Brady, as a priest and Vatican-trained canon lawyer in 1975, said he interviewed two children about being abused by the Rev. Brendan Smyth. He said both children were required to sign oaths promising not to tell anyone outside the church of their allegations.

Smyth went on to molest and rape scores of other children in Ireland, Britain, and the United States before British authorities in neighboring Northern Ireland demanded his arrest in 1994. The Irish government at the time collapsed amid acrimony over why Smyth had not been extradited to Belfast.

Brady acknowledged his role in gathering evidence against Smyth because he has been named as a defendant in a Dublin lawsuit filed by one of Smyth’s victims. Lawyers in that case unearthed records of Brady’s involvement in gathering testimony from two Irish victims who said they were abused by Smyth about 1970. Martin Long, Brady’s spokesman, said both victims were boys.

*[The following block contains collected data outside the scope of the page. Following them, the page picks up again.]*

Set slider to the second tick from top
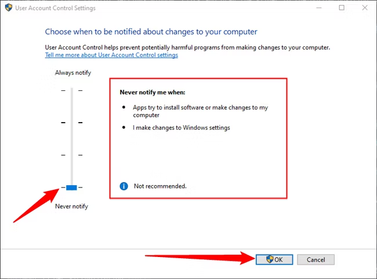 71,123
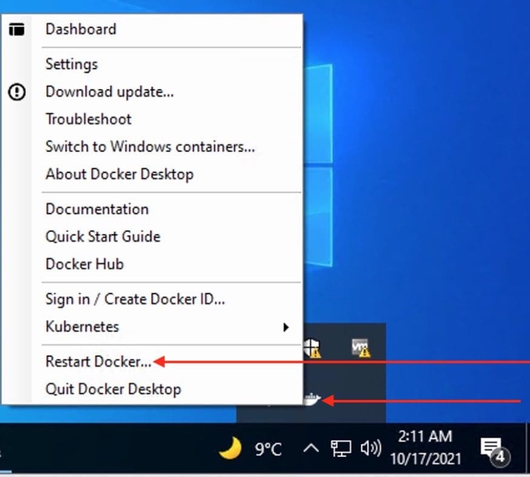This screenshot has height=477, width=530.
Task: Select Quit Docker Desktop
Action: click(113, 389)
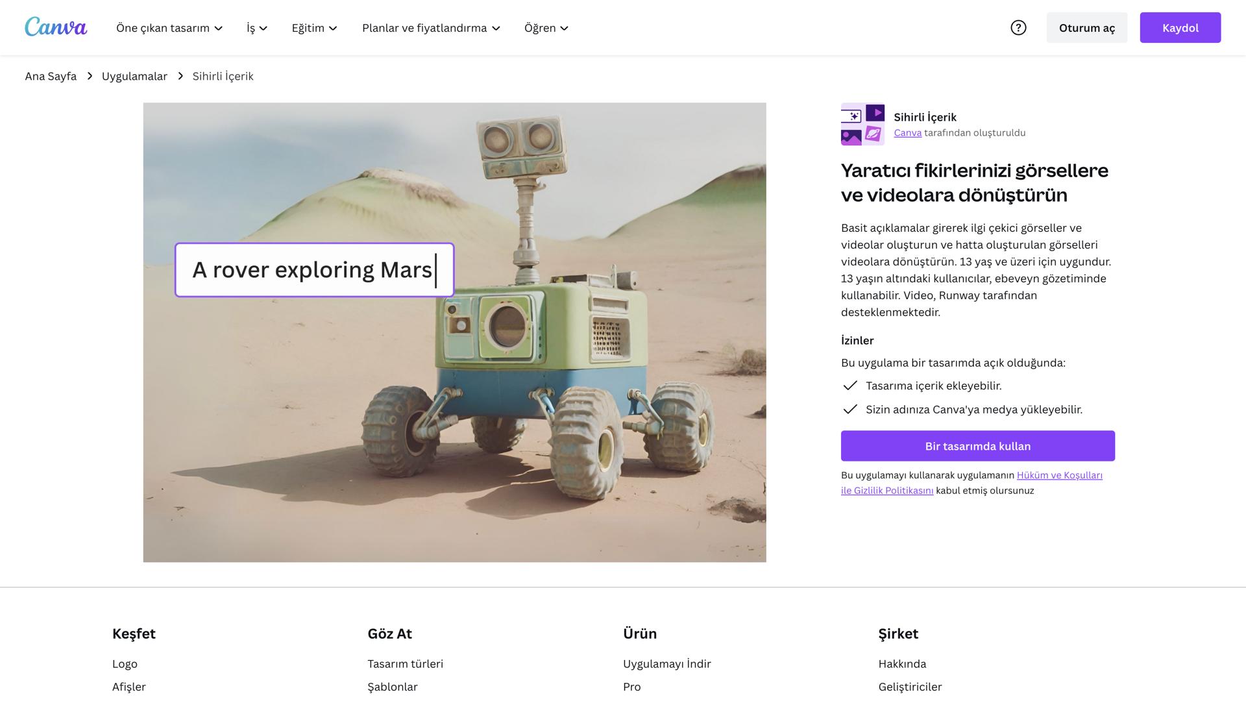Open the help question mark icon
Image resolution: width=1246 pixels, height=701 pixels.
[1018, 28]
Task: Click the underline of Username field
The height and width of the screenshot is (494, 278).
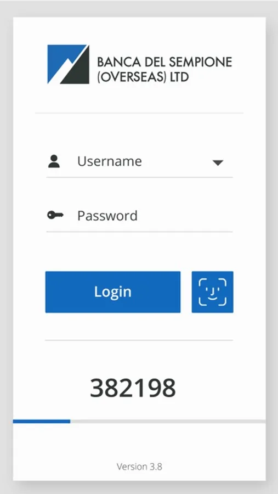Action: (139, 177)
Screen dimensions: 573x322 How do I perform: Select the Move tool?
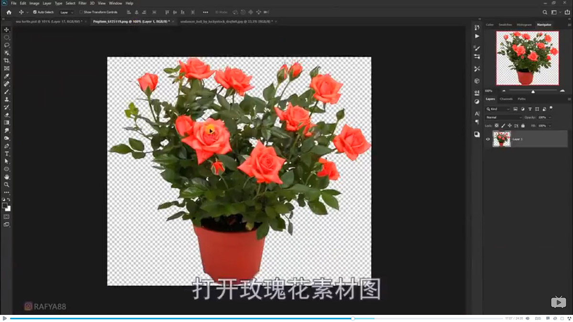click(x=6, y=30)
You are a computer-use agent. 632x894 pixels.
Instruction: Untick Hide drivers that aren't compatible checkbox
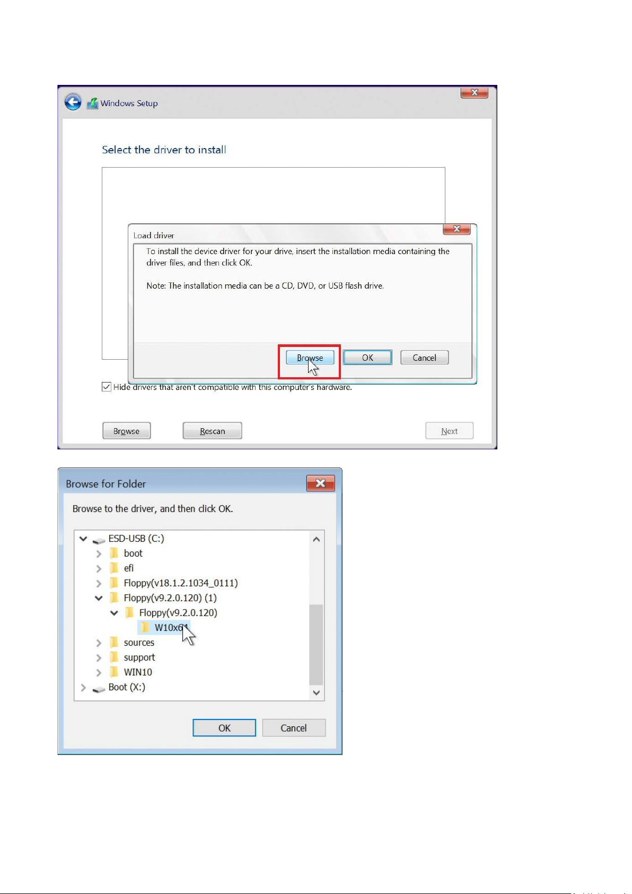[107, 387]
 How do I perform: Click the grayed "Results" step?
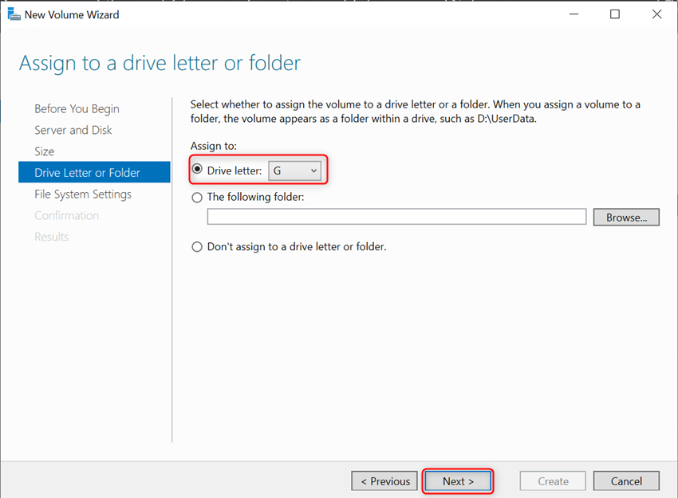(x=51, y=237)
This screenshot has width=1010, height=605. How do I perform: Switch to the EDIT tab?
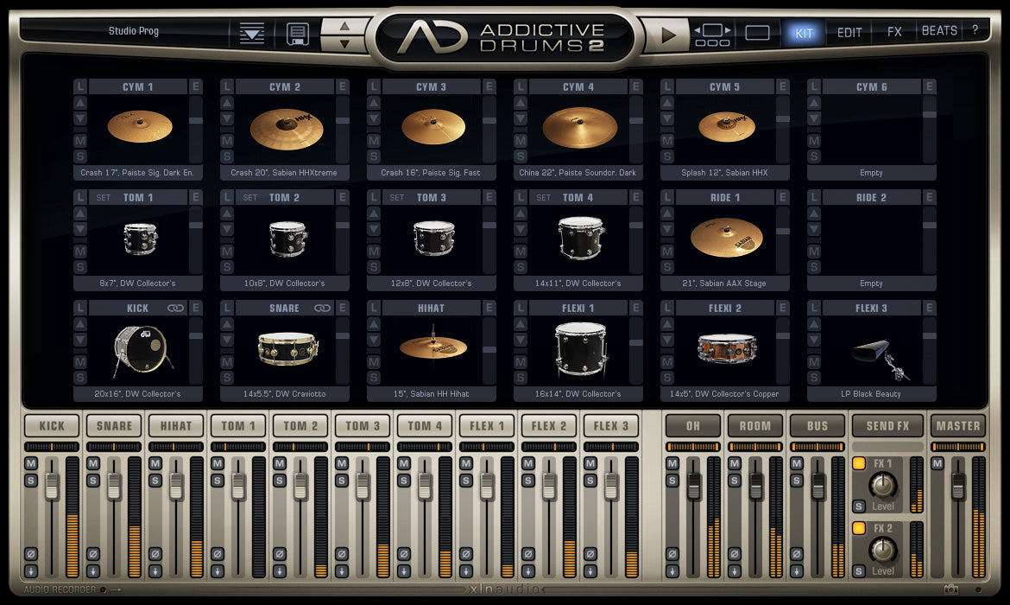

Brady said it was the responsibility of his diocesan bishop, as well as the leader of Smyth’s separate Catholic order of priests, to tell police. But he said the church didn’t do this because of “a culture of silence about this, a culture of secrecy.’’

“Yes, I knew that these were crimes,’’ Brady said. “But I did not feel that it was my responsibility to denounce the actions of Brendan Smyth to the police. Now I know with hindsight that I should have done more, but I thought at the time I was doing what I was required to do.’’

The Vatican has been on the defensive over a widening array of child-abuse scandals in European countries, including the Pope Benedict XVI’s homeland of Germany. Since January, about 300 Germans have come forward to allege that priests assaulted, molested, or raped them in Catholic boarding schools.

Yesterday, the Munich archdiocese — which the pope oversaw from 1977 to 1982 — announced that a priest originally convicted of sexually abusing children in 1986 has been suspended from pastoral duties because he had broken a promise not to have contact with minors.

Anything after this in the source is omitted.